The timing matters. Across Europe, cities that rushed digitisation during and after the pandemic are now confronting the downstream costs: inflated storage bills, slower search retrieval, and — critically for public-sector bodies — compliance headaches under Switzerland's revised Federal Act on Data Protection, which came into force in September 2023. Duplicate imagery in planning documents, police records, and heritage catalogues is no longer just an administrative nuisance; it carries legal weight.
Zurich is not alone, but it is arguably further along than most comparable cities. Vienna's Wiener Stadtarchiv began a similar audit in late 2024 and has reported significantly slower progress, partly because its departmental systems are less integrated. Amsterdam's Stadsarchief has been running perceptual-hash deduplication tools since 2022 but focuses almost exclusively on heritage photography, leaving municipal planning imagery largely untouched. Hamburg launched a pilot in the Bezirksamt Altona in early 2025 that has yet to scale city-wide.
How Zurich's Programme Works
The Zurich deduplication effort runs in two tracks. The first, handled by the city's informatikdienste — the central IT services unit headquartered near Lindenhof — uses automated perceptual-hash algorithms to flag near-identical images across departmental silos. The second track involves human review, contracted to a team based at the Kunsthaus-adjacent document services centre on Heimplatz, for culturally or legally sensitive material where automated deletion carries risk.
The programme is budgeted within the broader Digitalstrategie 2025–2030 framework, which the city council approved in March 2024. Officials have not publicly broken out the specific cost of the deduplication component, but the overall strategy carries an allocated envelope that observers familiar with the process describe as substantial relative to comparable Swiss municipalities. Bern and Basel have both begun preliminary scoping exercises, though neither has committed to a full programme timeline.
The practical stakes extend beyond filing efficiency. Zurich's housing crisis — Wohnungsnot — has pushed planning departments to process permit applications at higher volumes than at any point in the past decade. Duplicate imagery in planning records has, in documented cases reviewed by this reporter, caused delays when case officers pulled redundant file versions rather than current ones. The Amt für Baubewilligungen, which processes applications for the entire city, flagged this as an operational risk in its 2024 annual report.
Where Other Cities Are Falling Behind
The gap between Zurich and peer cities appears widest in Southern Europe. Milan's Archivio di Stato has acknowledged a backlog in digitised planning imagery stretching back to a 2017 EU-funded project, with no active deduplication programme currently in place. Madrid's city archive began talks with a Spanish university consortium in 2025 but has not yet signed contracts.
London presents a more complex picture. The London Metropolitan Archives holds one of Europe's largest municipal image collections, but responsibility for deduplication is fragmented across 33 borough councils, making city-wide coordination structurally difficult in a way Zurich — with its unified cantonal-city governance — simply does not face.

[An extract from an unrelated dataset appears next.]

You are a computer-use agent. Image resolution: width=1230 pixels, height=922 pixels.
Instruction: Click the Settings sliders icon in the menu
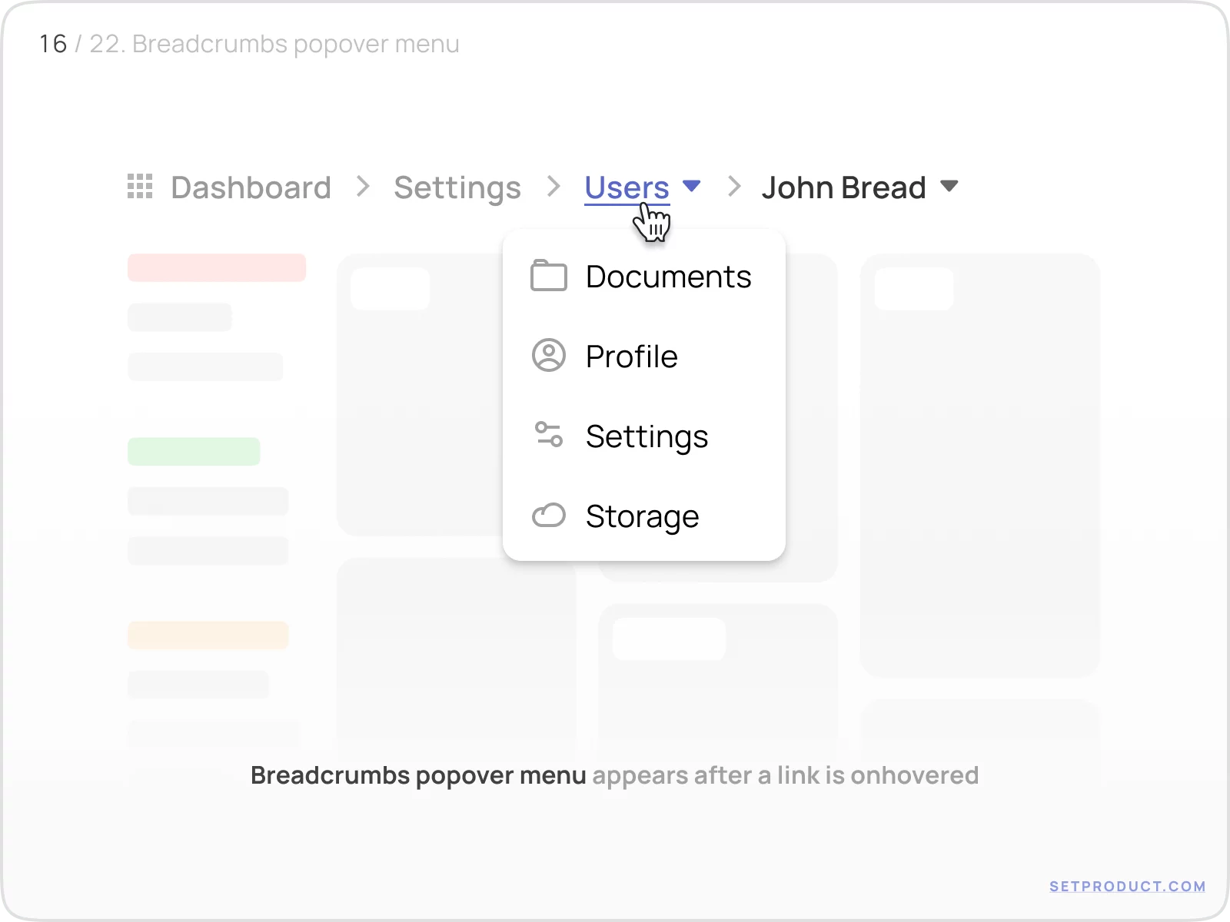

ETH Zurich's computer science faculty has published research on large-scale perceptual hashing applied to municipal datasets, and informal knowledge transfer between the university and the informatikdienste has been noted in city documentation, though no formal partnership has been announced.

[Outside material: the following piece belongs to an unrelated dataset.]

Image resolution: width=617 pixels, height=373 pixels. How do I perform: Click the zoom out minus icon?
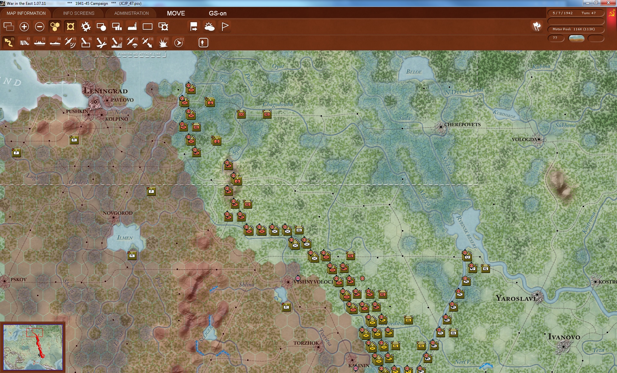[x=40, y=27]
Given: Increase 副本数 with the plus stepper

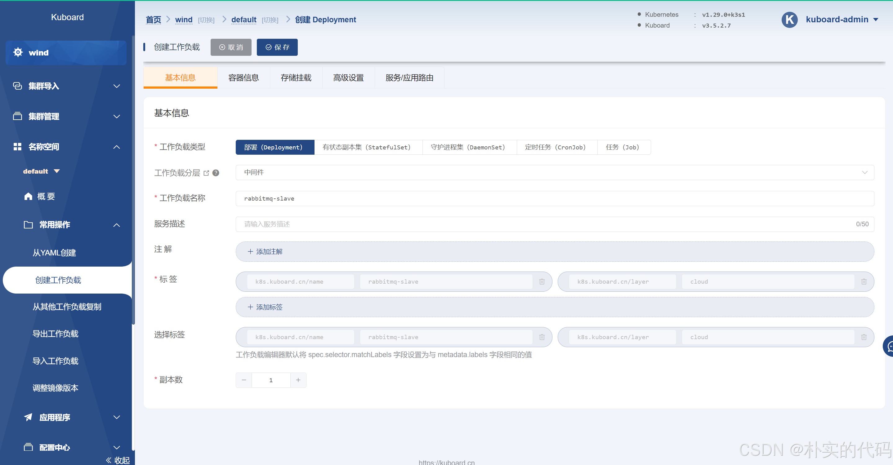Looking at the screenshot, I should pos(298,380).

For residents and businesses dealing with Zurich's planning or heritage offices, the practical advice is straightforward: if you are referencing archived imagery in a formal submission, verify the file date and version number directly with the relevant office before filing. The Amt für Städtebau on Amtshaus IV, Wehrgasse 10, can confirm which image versions are considered canonical as the audit progresses. The deduplication programme is scheduled for completion by December 31, 2026 — after which the city expects its archive retrieval times to improve measurably.